The Capitol Power Plant in 2011, from the Architect of the Capitol Flickr - USCapitol - Capitol Power Plant.jpg
The Capitol Power Plant in 2011, from the Architect of the Capitol
A Capitol Power Plant employee inspecting the equipment, from the Architect of the Capitol Flickr - USCapitol - Working at the Capitol Power Plant.jpg
A Capitol Power Plant employee inspecting the equipment, from the Architect of the Capitol
The Capitol Power Plant at the turn of the 20th century. CapitolPowerPlant.jpg
The Capitol Power Plant at the turn of the 20th century.

The Capitol Power Plant is a fossil-fuel burning power plant which provides steam and chilled water for the United States Capitol, the Supreme Court, the Library of Congress and 19 other buildings in the Capitol Complex. Located at 25 E St SE in southeast Washington, D.C., it is the only coal-burning power plant in the District of Columbia, though it mostly uses natural gas. [1] [2] The plant has been serving the Capitol since 1910, and is under the administration of the Architect of the Capitol (see 2 U.S.C.   § 2162). Though it was originally built to supply the Capitol complex with electricity as well, the plant has not produced electricity for the Capitol since 1952. [1] Electricity generation is now handled by the same power grid and local electrical utility (Pepco) that serves the rest of metropolitan Washington. [3]

According to the U.S. Department of Energy, the facility released 118,851 tons of carbon dioxide in 2007. [4] In 2009 it switched to using natural gas, unless coal was needed for backup capacity. In 2013, it was announced that the Capitol Power Plant would add a Cogeneration Plant to the CPP that will use natural gas in a combustion turbine in order to efficiently generate both electricity and heat for steam, thus further reducing emissions. A 7.5 megawatt cogeneration facility was completed at the CPP in 2018. [2]

History

The power plant was constructed under the terms of an act of Congress passed on April 28, 1904, authorized in order to support two new office buildings that were then being planned. Now known as the Cannon House Office Building and the Russell Senate Office Building, these new offices required a substantial increase in energy to Capitol Hill. In addition, the U.S. Capitol and the Library of Congress would also receive power from the new plant, along with all future buildings to be constructed on the Capitol campus. [3]
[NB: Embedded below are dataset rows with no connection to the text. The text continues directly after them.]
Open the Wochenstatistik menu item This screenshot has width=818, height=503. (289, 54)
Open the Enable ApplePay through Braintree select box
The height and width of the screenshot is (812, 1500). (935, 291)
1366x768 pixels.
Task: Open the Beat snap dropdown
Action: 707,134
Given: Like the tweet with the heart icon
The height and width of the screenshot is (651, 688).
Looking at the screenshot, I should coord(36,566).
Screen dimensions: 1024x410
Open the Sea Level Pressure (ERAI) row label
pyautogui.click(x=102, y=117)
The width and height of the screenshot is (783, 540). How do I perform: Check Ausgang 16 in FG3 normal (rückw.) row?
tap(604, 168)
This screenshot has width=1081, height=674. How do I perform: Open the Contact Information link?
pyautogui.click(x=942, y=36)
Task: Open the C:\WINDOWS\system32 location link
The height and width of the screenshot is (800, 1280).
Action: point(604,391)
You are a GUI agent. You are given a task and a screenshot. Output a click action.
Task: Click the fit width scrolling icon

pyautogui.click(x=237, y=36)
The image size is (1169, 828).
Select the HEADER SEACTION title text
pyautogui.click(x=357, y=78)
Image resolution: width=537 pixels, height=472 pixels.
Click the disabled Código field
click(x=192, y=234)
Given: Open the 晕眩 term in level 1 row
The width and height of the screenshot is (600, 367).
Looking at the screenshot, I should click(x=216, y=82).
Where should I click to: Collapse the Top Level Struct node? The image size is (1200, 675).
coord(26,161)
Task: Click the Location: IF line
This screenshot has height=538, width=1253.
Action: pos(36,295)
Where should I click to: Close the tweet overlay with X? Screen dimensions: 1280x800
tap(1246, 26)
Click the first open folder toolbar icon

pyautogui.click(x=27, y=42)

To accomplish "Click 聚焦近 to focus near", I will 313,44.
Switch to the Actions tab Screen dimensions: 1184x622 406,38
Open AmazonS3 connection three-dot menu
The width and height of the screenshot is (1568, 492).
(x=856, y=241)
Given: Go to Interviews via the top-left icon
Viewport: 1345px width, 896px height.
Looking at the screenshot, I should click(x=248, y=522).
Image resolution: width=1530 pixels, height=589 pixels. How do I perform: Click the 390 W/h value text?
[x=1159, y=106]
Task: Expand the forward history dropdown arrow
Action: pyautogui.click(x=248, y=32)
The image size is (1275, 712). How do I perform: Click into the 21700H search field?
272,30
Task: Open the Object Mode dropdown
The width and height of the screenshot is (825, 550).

Originally called the "Heating, Lighting, and Power Plant," the Capitol Power Plant was one of the earliest 25-cycle alternating current electric-generating facilities in the United States. The original steam boilers were replaced in 1923. In 1950, the steam boilers were modernized and replaced with coal-fired steam generators; at the same time, the plant's electricity generating capacity had reached its limit, and it was decided to abandon electricity production in favor of the local electrical utility. Expansion of the plant to support additional new construction was authorized in 1958, 1970, and in the early 21st century to support the opening of the Capitol Visitor Center. [3]

Controversy

Senators from coal mining states blocked a proposal in 2000 to use cleaner fuel for the plant. Senators Mitch McConnell (Republican of Kentucky) and Robert Byrd (Democrat of West Virginia), both from coal mining states, used their influence as two of the Senate's most senior members to block this proposal. In May 2007, CNN reported that two companies, International Resources Inc. and the Kanawha Eagle mine, have a contract to supply a combined 40,000 tons of coal to the plant over the next two years. The companies gave a combined $26,300 to the McConnell and Byrd campaigns for the 2006 election. [5]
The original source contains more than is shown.